You could save up to $28 a day by skipping car-rental insurance. But getting replacement coverage from a credit card depends on two key questions.
Even if you own a car, there are times you need to rent one – whether it’s a business trip or that vacation to Puerto Rico. Whatever the reason, there are certain decisions you need to make – one of the key ones is whether to accept car rental insurance.
Costing up to $28 a day, the car-rental company’s option isn’t cheap. The advantage is that it typically provides primary coverage for loss damage waivers (LDW) and collision damage waivers (CDW). Essentially, that lets you off the hook if the rental car is vandalized or stolen, or if you crash it. And because it’s primary coverage, you don’t have to go through your personal auto insurance, which could jack up your premiums.

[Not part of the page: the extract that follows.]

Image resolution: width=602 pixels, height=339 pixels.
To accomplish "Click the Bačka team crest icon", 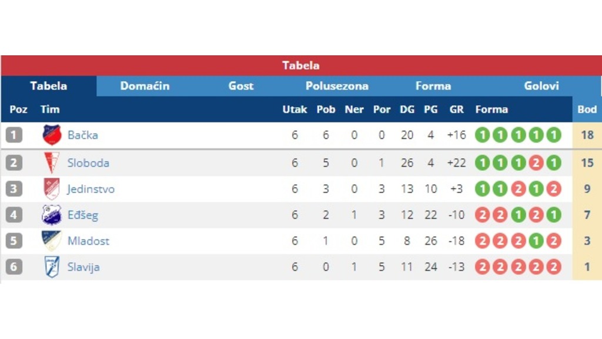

Is there cheaper insurance? Credit card companies offer some alternatives. Whether it’s the best option for you depends on two questions: 1) Do you already have auto insurance? 2) Does the credit card offer primary or secondary insurance coverage?
Most credit cards offer only secondary coverage. That covers the gaps that primary insurance doesn’t offer, such as a deductible and any excess of liabilities above the limit of primary coverage. So if you have a fender-bender and don’t pony up for the rental car company’s insurance, you still have to go through your insurance company.
But if you don’t own a car – and thus, don’t carry car insurance – secondary insurance through a credit card becomes a great deal. You get the coverage you need because, through standard terms of a credit card, secondary insurance becomes primary for the uninsured. And you don’t have to pay a deductible.